Lots of thanks to Chris Morgan and Jonathan Ernst and everyone else that submited patches to get it to its current state.

However there are a number of things that are needed still.

  • We need a general search page.
  • It would be nice to have the ability for people to have classes of rights so that they can add/change/delete certain fields IE: "Application Description" without having to become a maintainer or administrator.
    There is a todo list here as well: https://wiki.winehq.org/AppdbInfo
    If anyone has experience with PHP or wants to gain some, there is a real need for your help.
  • A newsgroup set up that works the same as bugs so that anyone can see the notifications generated by the AppDB.
    I asked Jeremy Newman for this before but I don't think that I explained the need for it very well. (trying again)
  • More Maintainers: If you have an app that you run on a regular basis please consider becoming a maintainer for that app.
  • More Administrators: The Application Queue is not being processed in a timely fashion.
    For myself I am busy with my day job, working on upgrading bugzilla, and burnt out/frustrated trying to keep up with Application submissions (I am too soft hearted to reject some submissions that probably should be rejected). Keeping up with the Application Queue is a tough job (for me at least, at this time) and at this point just reviewing some of the submissions makes my head hurt.
    Alexander Nicolaysen Sornes and KillerTux have picked up some of the slack but I think we could use some more help.
    This job is time consuming, tedious, thankless and does not come with a paycheck. It requires attention to detail and is a position of trust and responsibility. On the plus side it does NOT require any programming skills. So... if this sounds like something you would like to do please send an email to [email protected] explaining why you you think you would be a good AppDB Administrator. (The guys in the white coats will be around ASAP)


Anonymous Patches Archive
Patches

This week a series of patches appeared all at once from Anoni Moose. That's quite interesting because it shows someone took a lot of time to work on Wine and then went to submit all the work at once... under an anonymous name. Andi Mohr was thankful for the patches but asked:

I can't help but say that your parents must have been giving you a rather "funny" name...

Or, IOW, do we have any guidelines about "Anoni Moose" submissions to our project? Are they ok, not ok, ok? Loves me, loves me not, ...

Anyway, thanks for a very nice collection of patches!

That led Christoph Frick to ask, What is the difference between anonymous submissions, that we can spot and which we don't? Maybe you are a fake ;)

Andi replied:

Darn, I knew fully well that exactly this objection would arise... ;)

Me, I've been created as an IRC bot happily typing away for about a decade without anyone noticing...

Oh, that's not true in fact, people do know that I'm real, since someone has been showing up at CodeWeavers and various wineconfs pretending to be me ;)

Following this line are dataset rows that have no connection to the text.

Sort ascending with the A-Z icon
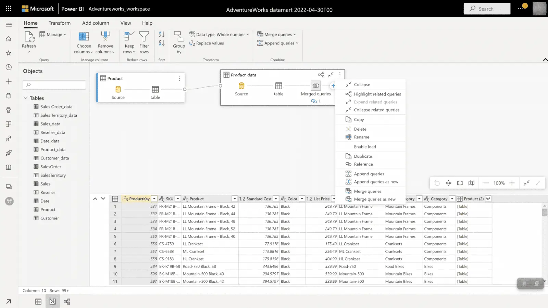Viewport: 548px width, 308px height. 162,34
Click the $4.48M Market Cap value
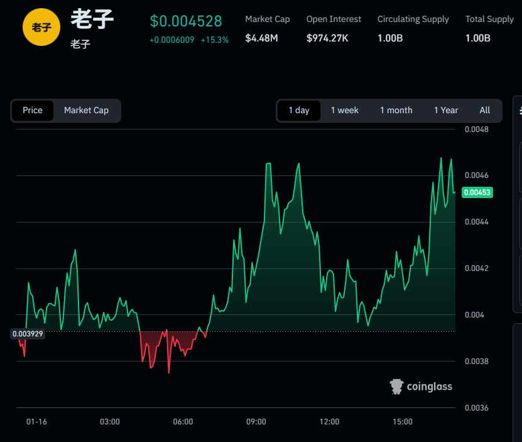The width and height of the screenshot is (522, 442). pyautogui.click(x=262, y=38)
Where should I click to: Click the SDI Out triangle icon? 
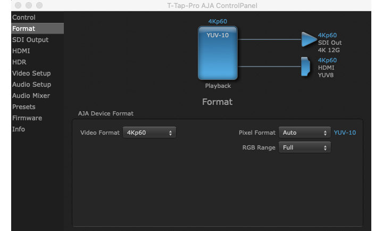pyautogui.click(x=308, y=39)
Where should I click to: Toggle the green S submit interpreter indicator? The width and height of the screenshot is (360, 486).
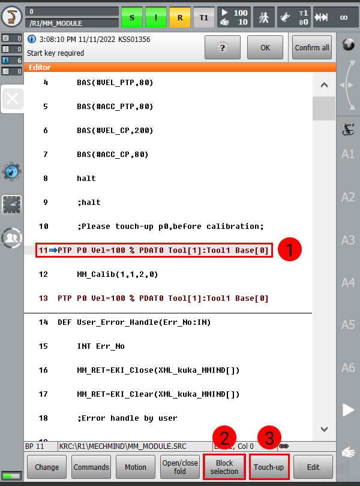click(132, 17)
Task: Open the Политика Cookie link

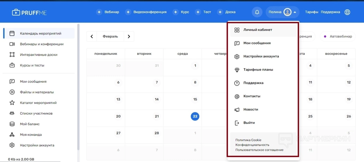Action: coord(248,140)
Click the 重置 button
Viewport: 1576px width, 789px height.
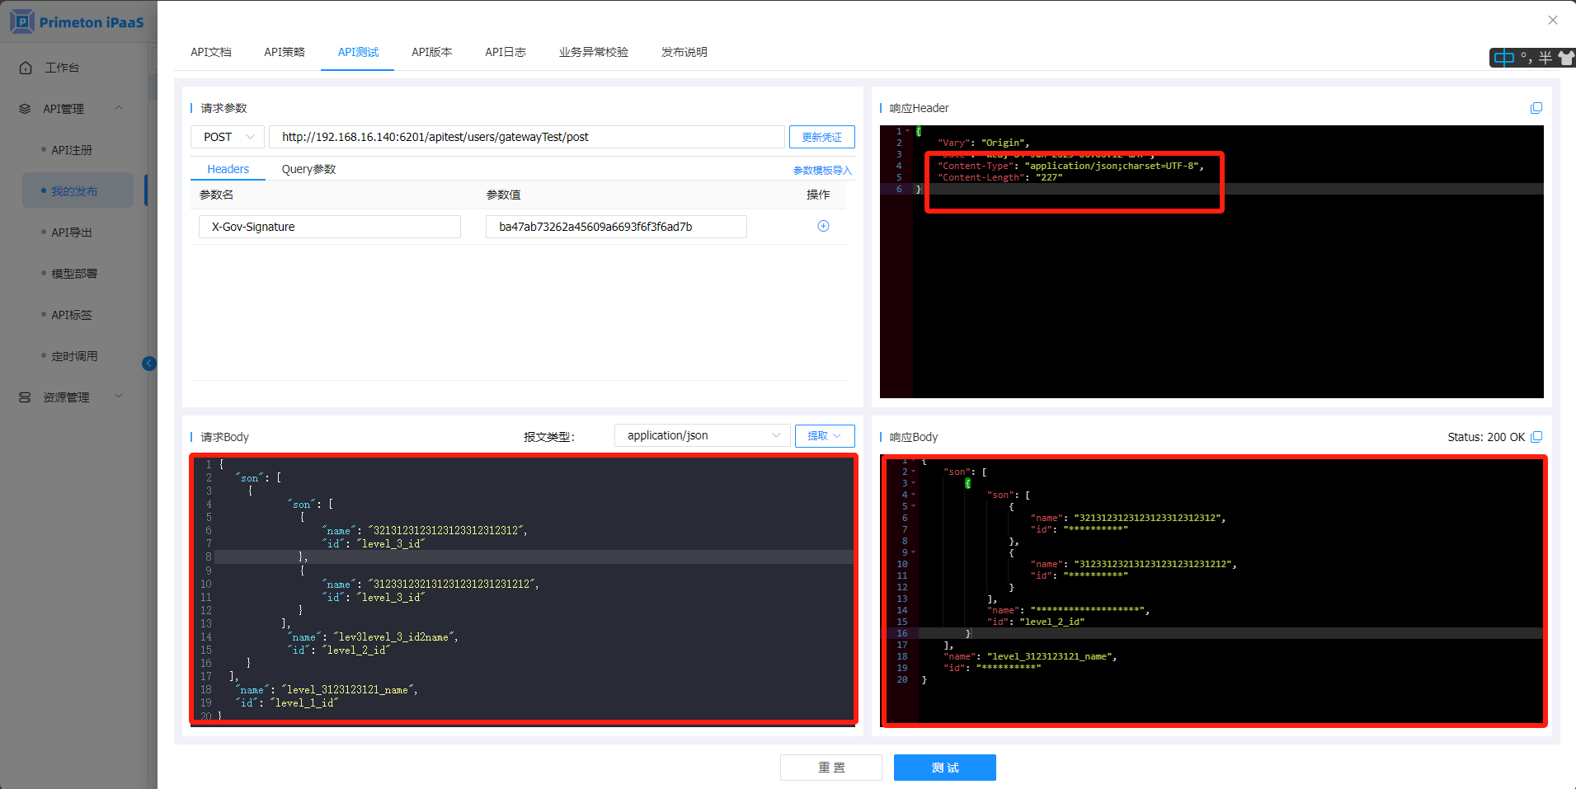coord(830,768)
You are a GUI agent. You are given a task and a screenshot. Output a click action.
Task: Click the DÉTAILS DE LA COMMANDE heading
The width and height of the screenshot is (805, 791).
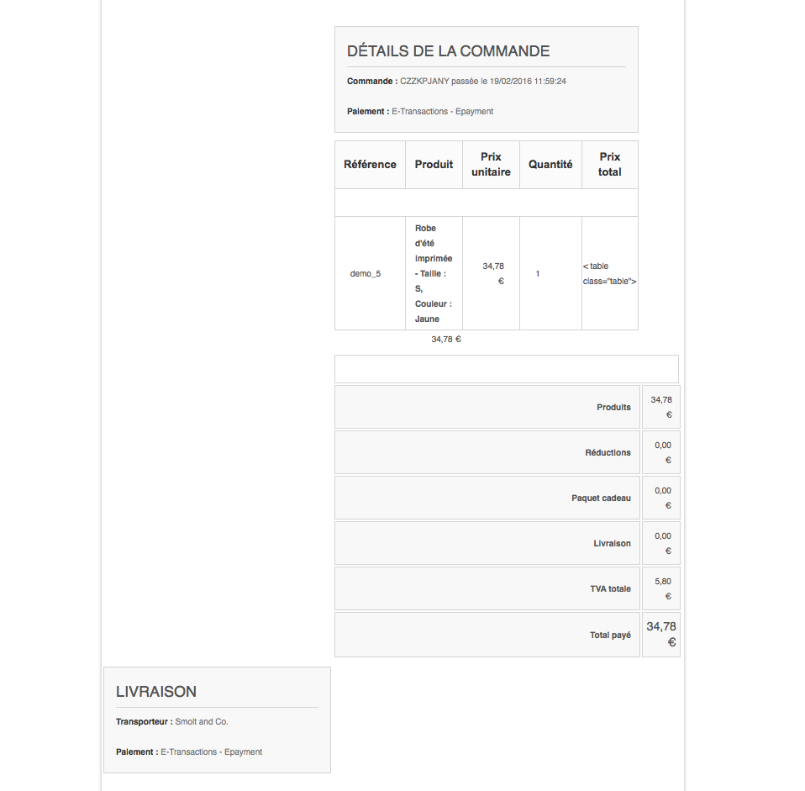coord(448,51)
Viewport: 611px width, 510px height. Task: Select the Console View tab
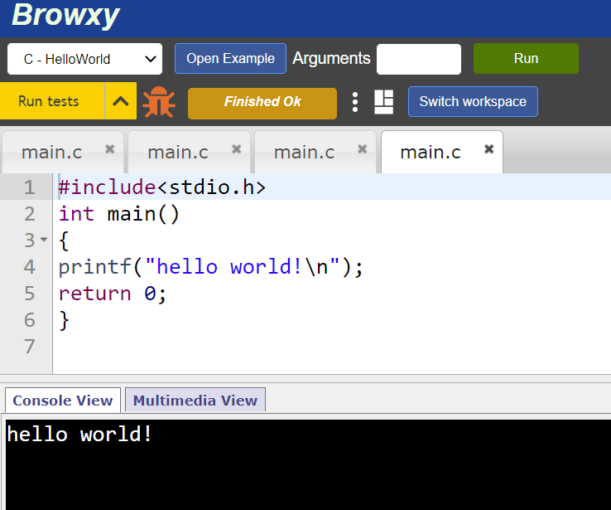point(63,400)
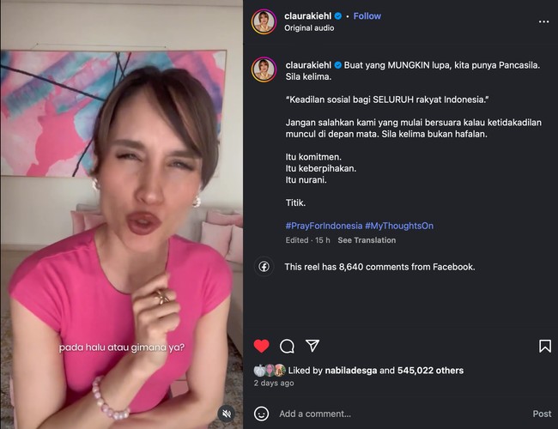Click the caption author avatar
The image size is (558, 429).
(x=264, y=69)
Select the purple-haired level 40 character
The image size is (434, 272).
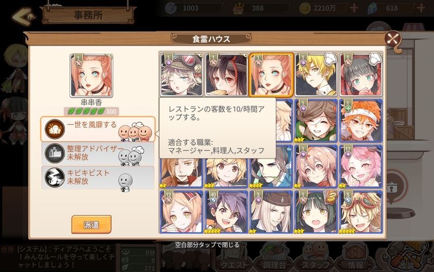tap(226, 212)
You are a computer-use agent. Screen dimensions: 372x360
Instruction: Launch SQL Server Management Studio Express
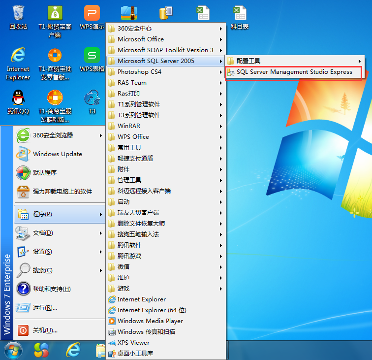tap(294, 72)
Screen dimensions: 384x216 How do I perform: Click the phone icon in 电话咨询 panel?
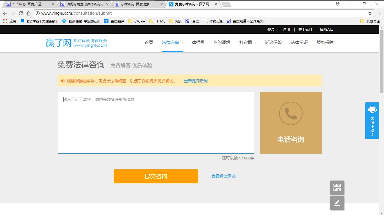pos(291,113)
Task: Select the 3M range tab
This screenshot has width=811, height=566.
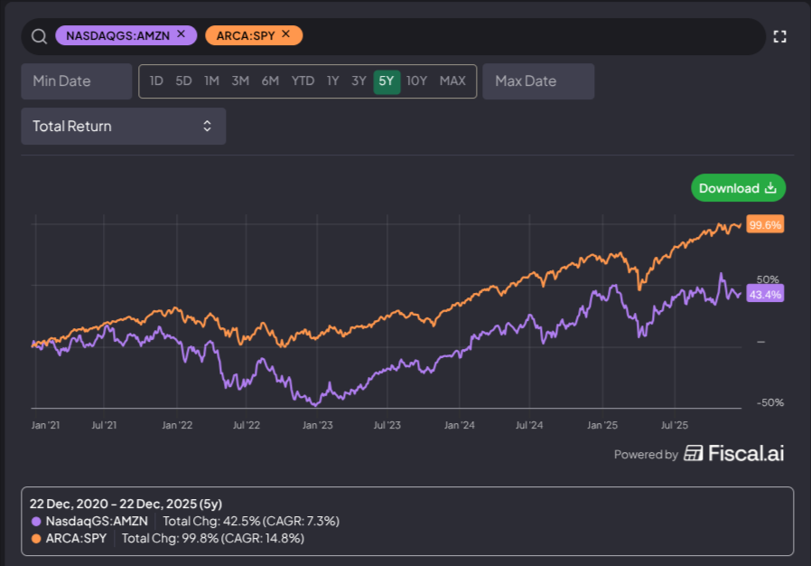Action: [239, 80]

So I guess it's fully a non-issue after all since the internet is a completely anonymous space anyway and patches can only be judged by their quality, not by their origin. Sorry for the noise!

Alexandre did weigh in on the situation:

Of course there's no real difference, but collaboration is based on trust, and it's hard to trust people who don't even want to give out their name. Obviously you can give me a false name, but I'll figure it out eventually, and then trust you even less than an anonymous submitter so there's really no point in trying to cheat.

If you have good reasons for wanting to remain anonymous, please discuss it with me in private and we can arrange something; but otherwise please use your real name.